Death of an RPG Group
In 2022, I lost my best friend to cancer. We did everything together, including gaming.
Years earlier, he introduced me to a small group: one guy had a best friend who loved RPGs, who lived next to someone who wanted to DM after decades away, who knew a teacher who also played regularly, and just like that, our little RPG group was born.
Our DM had a vision: a sweeping campaign that would take us nearly to Level 20. And for years, it worked. We met every other Monday without fail. Even during COVID, we jumped on Zoom and kept the campaign alive. Vacations, work conflicts, family obligations, layoffs — even a global pandemic — we managed it all. We rarely missed a session. When the DM needed a recharge, we filled the gap with one-shots or board games and stayed connected.
Then 2022 hit. We lost our friend, but we kept going. Another occasional player became a regular. We carried on because that’s what you do. But we still managed for a few more years. But then, slowly, something shifted.
The campaign stalled. Life crept in. People drifted. We found ourselves only 4–6 sessions from the end, from End Game, but somehow further away than ever. Over the past year, we barely played. The DM needed a break for real-life reasons, but we never sat down and made a plan. Instead, we defaulted to random one-shots, board games, or last-minute cancellations.

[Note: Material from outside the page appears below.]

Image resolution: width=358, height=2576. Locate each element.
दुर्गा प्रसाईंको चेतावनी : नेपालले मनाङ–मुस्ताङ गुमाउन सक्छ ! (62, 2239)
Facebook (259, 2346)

The phrase “we need to talk” popped up in the group text every few weeks. But we never actually did.
Meanwhile, half the group was meeting on alternate Mondays, playing different systems with rotating GMs, keeping things consistent. A few weeks ago, someone floated the idea of going weekly with that game group. Last night, as we stood outside in the cold after another one-shot, it came up again.
We are still friends and enjoy playing with each other, but it was clear that half the group was ready to move forward, and the other half was quietly left behind. The conversation was brief, almost midnight, standing outside by the cars, in cold temps, no real back-and-forth. Just nods. A few “good nights.” And then a long, quiet drive home for me.
Not all of us get the ending of Stranger Things. I can’t remember a gaming group of mine that ever got a proper final goodbye. It usually starts with one or two people drifting away. Then schedules shift. Other interests take over. There’s no cinematic ending — no final look at the character sheet, no slow fade as the party walks into tomorrow together. Just a vague “let’s try to meet monthly,” followed by silence. Almost 10 years together, ending quietly, with us marinating on what they were suggesting/doing.
Maybe that’s the hardest part, not that the story ended, but that we never got to roll the dice one last time and say goodbye on our own terms.